Es wird sich herausstellen, ob wir in den nächsten Jahren vielleicht etwas „kleinere Brötchen backen müssen“, doch manche teuren Aufgaben dürfen nicht auf die lange Bank geschoben werden, wie zum Beispiel der Mensabau an der Eichbottschule. Die kommunale Wärmeplanung muss entwickelt werden, auf die Folgen des Klimawandels muss reagiert werden, die Stadtentwicklung muss sich besser an den Bedürfnissen der demographischen Entwicklung orientieren, es sollten mehr Angebote für Jugendliche geschaffen werden, wie zum Beispiel die Skateranlage. Die Grünflächen sollten vielfältiger werden, damit die Artenvielfalt nicht weiter verloren geht. Wir würden uns freuen, wenn auch die Bevölkerung sich beim Entsiegeln von Flächen und der Schaffung neuer Lebensräume noch mehr einbringen würde.
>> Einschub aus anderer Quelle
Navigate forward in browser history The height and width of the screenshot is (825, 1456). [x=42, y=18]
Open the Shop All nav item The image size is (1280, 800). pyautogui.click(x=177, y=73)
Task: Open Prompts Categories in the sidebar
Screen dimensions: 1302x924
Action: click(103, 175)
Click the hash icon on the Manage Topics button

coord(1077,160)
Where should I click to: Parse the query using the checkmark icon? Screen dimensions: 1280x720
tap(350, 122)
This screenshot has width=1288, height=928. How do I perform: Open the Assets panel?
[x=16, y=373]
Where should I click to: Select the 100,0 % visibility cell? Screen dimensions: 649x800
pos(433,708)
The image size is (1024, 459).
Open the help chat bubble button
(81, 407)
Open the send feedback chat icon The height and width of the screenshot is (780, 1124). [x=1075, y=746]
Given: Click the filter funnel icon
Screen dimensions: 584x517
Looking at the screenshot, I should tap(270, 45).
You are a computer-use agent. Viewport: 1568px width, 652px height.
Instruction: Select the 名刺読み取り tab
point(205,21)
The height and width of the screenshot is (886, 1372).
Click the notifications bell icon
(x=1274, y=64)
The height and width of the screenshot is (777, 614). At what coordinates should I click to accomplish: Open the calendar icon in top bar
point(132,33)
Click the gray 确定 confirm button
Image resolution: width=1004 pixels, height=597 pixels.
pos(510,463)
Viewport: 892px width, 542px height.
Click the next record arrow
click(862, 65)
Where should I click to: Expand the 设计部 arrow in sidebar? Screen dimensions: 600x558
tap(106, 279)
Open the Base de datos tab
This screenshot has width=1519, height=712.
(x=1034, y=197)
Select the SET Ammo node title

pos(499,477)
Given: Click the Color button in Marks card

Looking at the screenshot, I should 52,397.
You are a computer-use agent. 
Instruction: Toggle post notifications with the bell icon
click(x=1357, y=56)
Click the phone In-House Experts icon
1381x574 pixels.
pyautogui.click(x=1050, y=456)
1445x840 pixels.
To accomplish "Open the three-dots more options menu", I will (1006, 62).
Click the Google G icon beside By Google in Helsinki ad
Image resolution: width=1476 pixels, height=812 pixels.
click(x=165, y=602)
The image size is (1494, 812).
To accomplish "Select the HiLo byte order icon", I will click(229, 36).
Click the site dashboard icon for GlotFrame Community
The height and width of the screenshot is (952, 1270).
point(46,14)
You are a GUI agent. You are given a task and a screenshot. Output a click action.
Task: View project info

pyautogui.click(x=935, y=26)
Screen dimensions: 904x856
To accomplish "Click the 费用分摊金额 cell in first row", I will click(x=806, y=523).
Trotz der Fülle an zukünftigen Aufgaben hoffen wir, dass der Spagat zwischen der Finanzierbarkeit und dem Aufschub von Maßnahmen gewährleistet sein wird. Allerdings müssen bei allen relevanten Entscheidungen die Auswirkungen auf die CO2-Bilanz beachtet werden und nachhaltiges Handeln muss eine Selbstverständlichkeit werden. Das Ziel der Klimaneutralität muss einfach einen höheren Stellenwert erhalten und in alle Entscheidungen des Gemeinderats mit einfließen. Nur so können wir mit Zuversicht in die Zukunft gehen!

Die heutige Sitzung ist eine der historischen Sitzungen, weil sie die letzte vor den Kommunalwahlen im Juni ist. Kommunalwahlen bedeuten immer eine Veränderung und es ist aufregend und spannend zugleich, wer danach alles in dieser Runde sitzen wird.

Wie immer bedanke ich mich sehr für die gute Zusammenarbeit bei der Verwaltung. Besonders danken möchte ich heute Ute Haiges, die mit viel Geduld immer für die Fragen aus dem Gemeinderat da ist. Auch bei euch, liebe Kolleginnen und Kollegen, bedanke ich mich sehr für die überwiegend gute Zusammenarbeit und wünsche uns weiterhin ein gutes Streiten in der Sache und anschließend ein gutes persönliches Miteinander.